Thabi, then a soccer novice, has become one of Gov. Mifflin’s top scorers, putting home five goals and two assists in the Mustangs’ six games this season before Monday.

The senior went to the United States shortly before his ninth birthday. He was adopted by Stephanie Seifrit, along with his two younger siblings after they lost both parents to illness.

Thabi was born in Lesotho. During the 18 months that preceded his adoption, he took care of his brother and sister on his own. They lived in an orphanage for a short time and often didn’t have enough food.

“Days were long,” Seifrit said. “There were a whole bunch of kids. It was not really organized. We were just going places, moving around and doing different activities. That was really it.”

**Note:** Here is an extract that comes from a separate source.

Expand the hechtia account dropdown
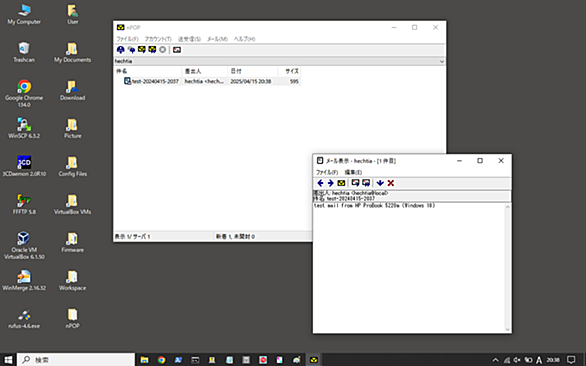The image size is (586, 366). (441, 61)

The Seifrits became an instant family and went through the growing pains one might expect. At first, their communication featured Stephanie looking up words in Sesotho, the children’s native language, and pantomiming what they meant. It took several minutes to convey something that should take seconds.

Thabi learned English quickly and became the translator.

“He was the rock for them,” said Stephanie, who works as director of human resources at Mifflin. “I can’t imagine what the transition would have been like for the little ones without him. He was their whole world.”

Seifrit went to school almost immediately and began soaking in the education he had never received.

After about a year, Stephanie tried to find her older son a sport to play. Like most boys his age, Thabi needed to burn off some energy.

The World Cup was in South Africa in 2010, the year he was adopted. Mom picked soccer.

“He knew how to kick a ball,” she said. “He didn’t know the rules. He’d never played it on a team. It was the only sport he recognized. We picked a winner, I guess.”

Soccer became Seifrit’s way to connect with his new world. He made friends with boys that he still plays alongside today. Fredericks, a Mifflin defender, was one. Another was Cameron Rowe, the team’s top scorer.

“It opened me up with my teammates when I talked to them,” Seifrit said. “I got more in touch with them. It was like a second family. We started hanging out and going places together.”

Seifrit’s skills were raw. He was athletic and fast, which helped overcome his lack of formal training. When he first started playing, he kept taking off his cleats because they felt foreign to him.

His youth coaches worked on that habit and helped mold his talent.

“You could tell he had the desire, the speed and the strength,” said Mifflin coach Jose Garcia, who coached Seifrit when he was younger. “He was rough around the edges. He loved the game but he never learned the game. Nothing like today. He’s a complete player now.”

He knows if there wasn’t a woman on the other side of the world ready to adopt three children at once, his life could be much different. It could be much worse.

He’s thankful.

“I could have stayed back and been in a bad place not too long after that,” he said. “Being here took away all those things that could have happened. I’m lucky. I’m lucky how it turned out.”